Hyperconverged solutions move all of the intelligence out of the proprietary hardware and put it into software. For example, an HCI solution aggregates the local storage (disk/flash) among many servers or nodes and presents it as one local volume.
In a converged architecture, the storage is attached directly to the physical servers, usually a mix of flash and traditional hard disk-based storage. The HCI system has the storage controller function running as a service on each node in the cluster to improve scalability and resilience. If a storage node goes down, simply point to another node to keep it running while you repair the downed node.
Because HCI turns the infrastructure stack into an elastic pool of x86 resources, everything is run by software, to the point that some people refer to the HCI system as a software-defined data center (SDDC). Because it’s a single shared resource pool, many more software services are available.

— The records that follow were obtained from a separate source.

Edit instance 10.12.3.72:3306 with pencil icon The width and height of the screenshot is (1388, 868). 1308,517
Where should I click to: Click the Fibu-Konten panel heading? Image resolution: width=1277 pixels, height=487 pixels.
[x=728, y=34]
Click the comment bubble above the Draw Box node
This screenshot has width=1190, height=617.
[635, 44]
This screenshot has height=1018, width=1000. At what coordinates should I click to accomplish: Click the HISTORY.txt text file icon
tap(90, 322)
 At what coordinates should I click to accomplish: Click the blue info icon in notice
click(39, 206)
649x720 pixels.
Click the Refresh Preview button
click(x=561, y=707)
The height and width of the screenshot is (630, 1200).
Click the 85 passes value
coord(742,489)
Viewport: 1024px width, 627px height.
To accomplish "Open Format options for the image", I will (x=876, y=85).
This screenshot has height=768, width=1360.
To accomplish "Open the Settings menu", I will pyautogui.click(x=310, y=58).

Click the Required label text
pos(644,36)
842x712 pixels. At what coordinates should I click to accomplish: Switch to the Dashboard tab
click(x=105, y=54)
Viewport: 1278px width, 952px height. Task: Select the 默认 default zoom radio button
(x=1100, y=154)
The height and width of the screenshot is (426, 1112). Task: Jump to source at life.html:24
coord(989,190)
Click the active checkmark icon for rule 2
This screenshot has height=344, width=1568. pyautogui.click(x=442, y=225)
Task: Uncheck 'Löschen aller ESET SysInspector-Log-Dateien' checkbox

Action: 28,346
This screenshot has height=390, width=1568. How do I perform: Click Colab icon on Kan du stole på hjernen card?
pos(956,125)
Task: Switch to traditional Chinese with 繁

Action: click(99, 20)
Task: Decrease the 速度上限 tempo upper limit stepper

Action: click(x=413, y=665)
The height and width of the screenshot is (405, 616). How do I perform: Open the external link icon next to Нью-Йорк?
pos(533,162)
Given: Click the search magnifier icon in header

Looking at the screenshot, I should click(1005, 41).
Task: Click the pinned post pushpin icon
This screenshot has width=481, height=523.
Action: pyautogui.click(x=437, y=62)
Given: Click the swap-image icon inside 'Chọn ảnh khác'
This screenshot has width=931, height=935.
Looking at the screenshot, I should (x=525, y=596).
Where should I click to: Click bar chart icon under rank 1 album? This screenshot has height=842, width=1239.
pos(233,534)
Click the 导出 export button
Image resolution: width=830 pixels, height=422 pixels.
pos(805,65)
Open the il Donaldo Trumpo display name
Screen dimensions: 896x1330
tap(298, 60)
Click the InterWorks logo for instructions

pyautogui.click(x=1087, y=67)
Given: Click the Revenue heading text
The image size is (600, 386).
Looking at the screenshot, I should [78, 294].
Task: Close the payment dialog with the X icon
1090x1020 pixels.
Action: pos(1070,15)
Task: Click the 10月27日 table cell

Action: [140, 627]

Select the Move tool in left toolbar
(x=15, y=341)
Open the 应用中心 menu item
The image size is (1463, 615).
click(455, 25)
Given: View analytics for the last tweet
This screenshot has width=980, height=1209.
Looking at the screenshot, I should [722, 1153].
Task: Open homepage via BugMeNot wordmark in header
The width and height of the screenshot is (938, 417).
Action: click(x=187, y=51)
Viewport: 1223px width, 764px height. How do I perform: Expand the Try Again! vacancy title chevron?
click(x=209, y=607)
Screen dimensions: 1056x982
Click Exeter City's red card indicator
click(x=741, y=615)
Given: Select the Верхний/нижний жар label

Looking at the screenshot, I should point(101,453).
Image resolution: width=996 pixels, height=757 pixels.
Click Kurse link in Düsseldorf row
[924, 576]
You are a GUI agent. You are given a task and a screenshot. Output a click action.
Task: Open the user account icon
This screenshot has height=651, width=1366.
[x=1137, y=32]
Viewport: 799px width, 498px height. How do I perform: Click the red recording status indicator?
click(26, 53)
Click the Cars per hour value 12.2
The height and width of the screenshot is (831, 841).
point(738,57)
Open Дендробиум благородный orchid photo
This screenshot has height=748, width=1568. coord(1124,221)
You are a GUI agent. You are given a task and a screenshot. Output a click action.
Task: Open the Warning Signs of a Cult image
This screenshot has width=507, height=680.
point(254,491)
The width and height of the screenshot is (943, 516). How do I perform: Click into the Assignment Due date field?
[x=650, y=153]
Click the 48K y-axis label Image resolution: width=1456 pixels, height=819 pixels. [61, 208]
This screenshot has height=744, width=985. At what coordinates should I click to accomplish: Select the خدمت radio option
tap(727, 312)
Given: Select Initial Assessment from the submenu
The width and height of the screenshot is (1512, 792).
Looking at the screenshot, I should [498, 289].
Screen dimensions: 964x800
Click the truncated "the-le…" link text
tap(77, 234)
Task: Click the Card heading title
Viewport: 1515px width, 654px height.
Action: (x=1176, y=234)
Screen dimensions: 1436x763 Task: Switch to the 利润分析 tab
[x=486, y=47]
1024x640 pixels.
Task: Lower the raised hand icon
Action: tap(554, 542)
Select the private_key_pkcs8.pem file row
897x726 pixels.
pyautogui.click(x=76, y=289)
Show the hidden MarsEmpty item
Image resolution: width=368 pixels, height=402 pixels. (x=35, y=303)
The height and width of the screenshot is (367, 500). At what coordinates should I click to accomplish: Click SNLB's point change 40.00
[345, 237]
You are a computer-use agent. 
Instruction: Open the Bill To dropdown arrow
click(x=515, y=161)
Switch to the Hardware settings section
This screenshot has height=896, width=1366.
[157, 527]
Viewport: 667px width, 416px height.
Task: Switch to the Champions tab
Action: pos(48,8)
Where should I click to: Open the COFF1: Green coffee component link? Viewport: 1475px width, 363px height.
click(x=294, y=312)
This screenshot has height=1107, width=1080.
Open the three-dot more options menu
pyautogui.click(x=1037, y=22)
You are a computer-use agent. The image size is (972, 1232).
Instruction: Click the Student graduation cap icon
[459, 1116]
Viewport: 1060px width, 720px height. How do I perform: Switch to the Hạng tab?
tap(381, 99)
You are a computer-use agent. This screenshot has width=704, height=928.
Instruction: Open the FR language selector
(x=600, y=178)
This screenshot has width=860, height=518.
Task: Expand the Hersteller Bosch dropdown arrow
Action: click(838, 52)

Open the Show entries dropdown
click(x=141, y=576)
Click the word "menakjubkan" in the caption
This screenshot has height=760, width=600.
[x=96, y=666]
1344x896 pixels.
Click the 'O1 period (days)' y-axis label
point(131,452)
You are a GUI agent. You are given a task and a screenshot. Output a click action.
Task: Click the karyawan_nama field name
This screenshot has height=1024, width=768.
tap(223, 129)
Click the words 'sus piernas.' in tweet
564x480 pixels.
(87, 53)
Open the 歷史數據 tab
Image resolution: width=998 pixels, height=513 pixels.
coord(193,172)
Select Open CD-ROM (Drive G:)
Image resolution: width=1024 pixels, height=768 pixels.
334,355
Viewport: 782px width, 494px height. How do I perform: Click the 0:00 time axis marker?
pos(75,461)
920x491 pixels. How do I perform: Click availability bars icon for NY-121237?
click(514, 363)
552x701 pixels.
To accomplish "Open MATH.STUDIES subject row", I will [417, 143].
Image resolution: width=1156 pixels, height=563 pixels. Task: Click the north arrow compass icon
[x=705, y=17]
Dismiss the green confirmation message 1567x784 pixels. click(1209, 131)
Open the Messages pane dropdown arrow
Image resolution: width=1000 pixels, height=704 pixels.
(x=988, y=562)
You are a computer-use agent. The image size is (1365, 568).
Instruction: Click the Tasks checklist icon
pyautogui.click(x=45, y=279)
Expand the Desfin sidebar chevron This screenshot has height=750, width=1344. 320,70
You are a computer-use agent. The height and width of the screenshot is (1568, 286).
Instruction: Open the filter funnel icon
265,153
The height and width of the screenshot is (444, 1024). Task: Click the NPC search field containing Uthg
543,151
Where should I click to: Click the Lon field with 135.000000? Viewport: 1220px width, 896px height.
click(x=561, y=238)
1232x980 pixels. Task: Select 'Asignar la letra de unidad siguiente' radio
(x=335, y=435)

They include:
• Data protection like backup, replication, snapshots, and disaster recovery.
• Deduplication applications.
• SSD and SSD cache arrays.
• Replication appliances or software.
• System management, provisioning, monitoring, and reporting.
Finally, another difference between the two is the vendor(s). While virtually every major server vendor offers a unified/converged system, you do still have the option to mix and match an Oracle server with EMC storage, for example. It’s all about the hardware. In HCI, much of the work is defined in software and integration is a must, so they tend to come from a single vendor. You certainly have a choice of HCI providers, but it will be a single provider nonetheless.
Where are Converged and Hyperconverged they used?
The main difference between converged and hyper-converged systems is how they scale. With converged infrastructure, you scale up by adding more drives, memory or CPUs. With a HCI system, you scale out.
Supporters of converged infrastructure promote the concept in green field, remote centers and data center renovation projects, especially in a highly virtualized data centers building a private cloud. Dell EMC says that typically a converged infrastructure is used in major Platform 2.0 applications such as Enterprise Resource Planning (ERP), Customer Relationship Management (CRM), database grids, SAP workloads and enterprise messaging.
These are platforms where you get the most out of blade servers, modular storage arrays, virtualized networks and a hypervisor, since they all compliment each other for maximum efficacy. As said before, converged infrastructure is primarily a hardware play and gets the most out of the hardware, and the above-listed apps are very hardware-intensive.
HCI then, is used in a different way. Dell EMC says it is a good fit for cloud-oriented Platform 3.0 applications such as application development environments, Big Data analytics, life cycle and cloud applications, all of which need agility and the ability to scale up and down quickly at the lowest cost per unit.
So HCI are not in competition with each other. They are used in very different circumstances and applications. So your choice is not either/or, it’s both. Most IT operations would be best served to have a mix of these two options to serve each workload.
Another stark difference is their cloud usage. A CI offering is best suited for a company’s internal cloud, where they need the benefits of a cloud system but don’t have to expose it to the outside world. A HCI system is better suited for a public or hybrid environment because it can better integrate with the hypervisors of public cloud providers, and thanks to all the software controls, the company can better manage orchestration and automation between their data center and the cloud provider.
So the bottom line is a company needs to decide its IT needs and applications, and then decide on CI or HCI from there.